A System-Driven Taxonomy of Attacks and Defenses in Adversarial Machine Learning
Machine Learning (ML) algorithms, specifically supervised learning, are widely used in modern real-world applications, which utilize Computational Intelligence (CI) as their core technology, such as autonomous vehicles, assistive robots, and biometric systems. Attacks that cause misclassifications or mispredictions can lead to erroneous decisions resulting in unreliable operations. Designing robust ML with the ability to provide reliable results in the presence of such attacks has become a top priority in the field of adversarial machine learning. An essential characteristic for rapid development of robust ML is an arms race between attack and defense strategists.

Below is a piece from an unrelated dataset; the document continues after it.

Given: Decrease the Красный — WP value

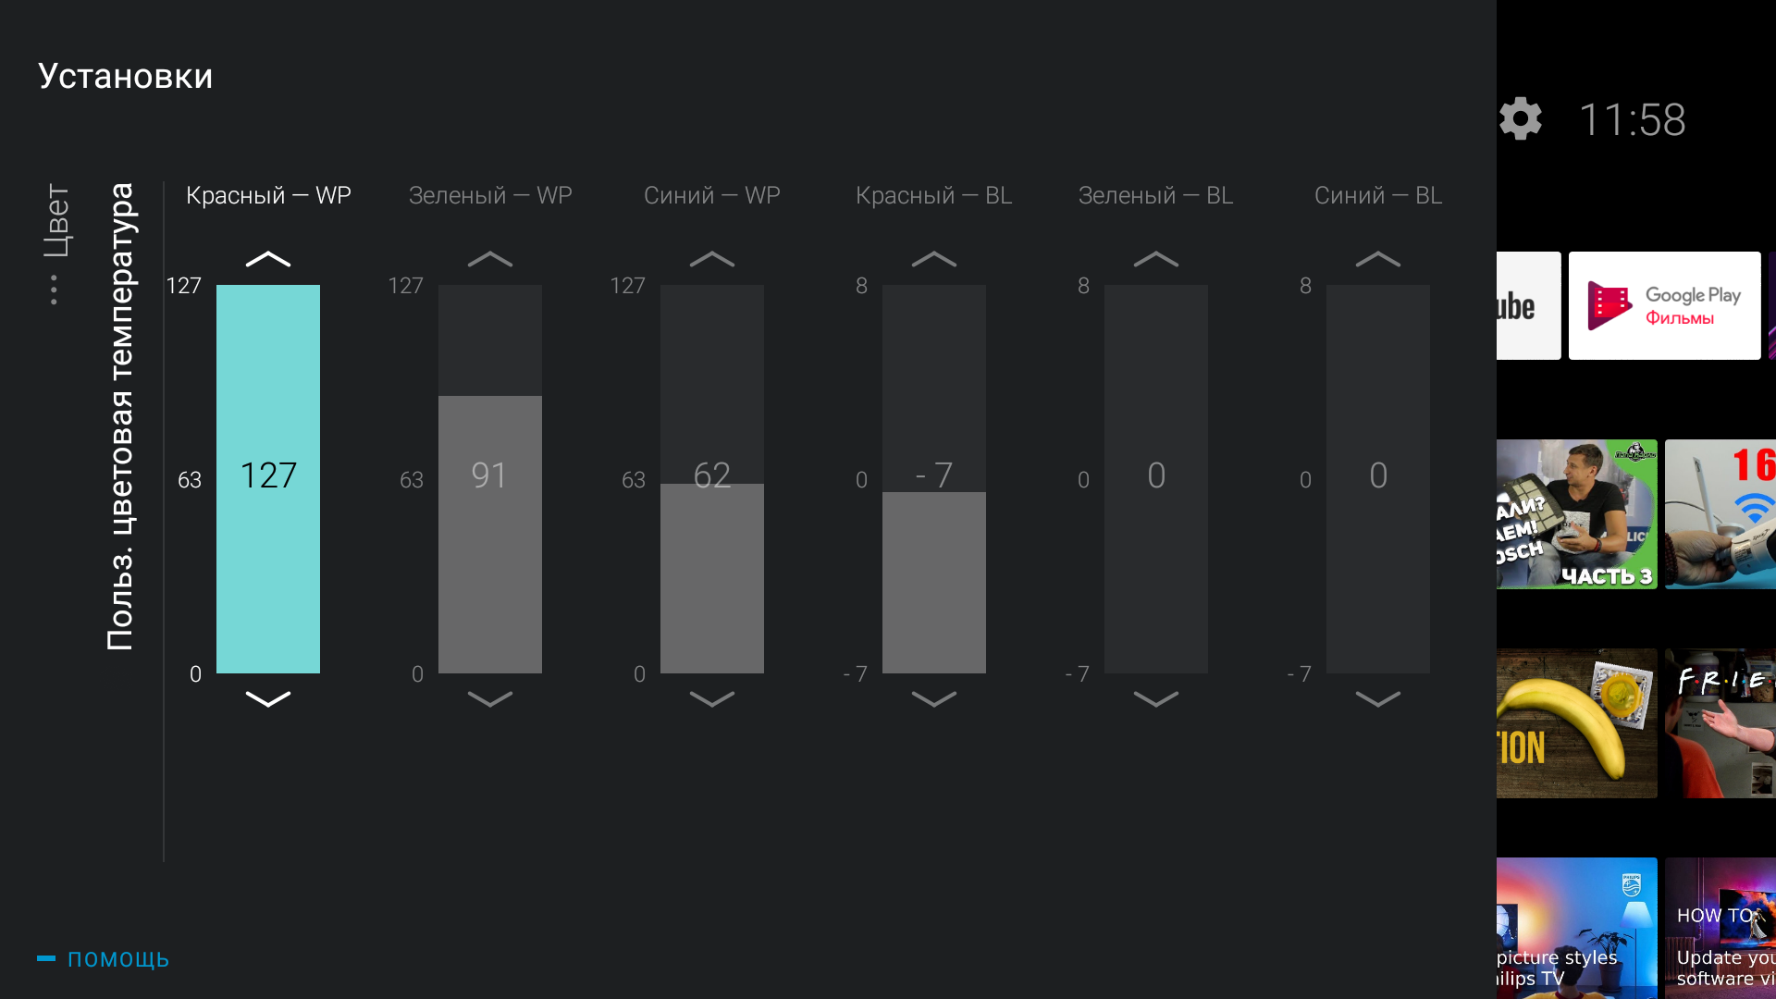Looking at the screenshot, I should click(268, 699).
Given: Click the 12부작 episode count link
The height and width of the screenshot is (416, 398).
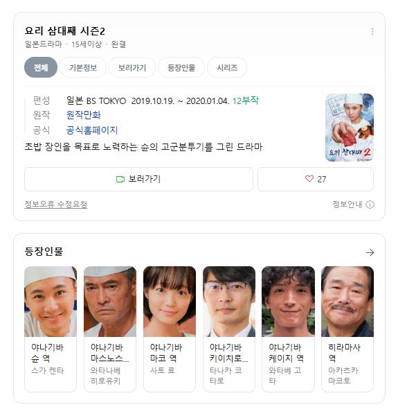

However, an important prerequisite for the arms race is access to a well-defined system model so that experiments can be repeated by independent researchers. This paper proposes a fine-grained system-driven taxonomy to specify ML applications and adversarial system models in an unambiguous manner such that independent researchers can replicate experiments and escalate the arms race to develop more evolved and robust ML applications. The paper provides taxonomies for: 1) the dataset, 2) the ML architecture, 3) the adversary's knowledge, capability, and goal, 4) adversary's strategy, and 5) the defense response. In addition, the relationships among these models and taxonomies are analyzed by proposing an adversarial machine learning cycle. The provided models and taxonomies are merged to form a comprehensive system-driven taxonomy, which represents the arms race between the ML applications and adversaries in recent years. The taxonomies encode best practices in the field and help evaluate and compare the contributions of research works and reveals gaps in the field.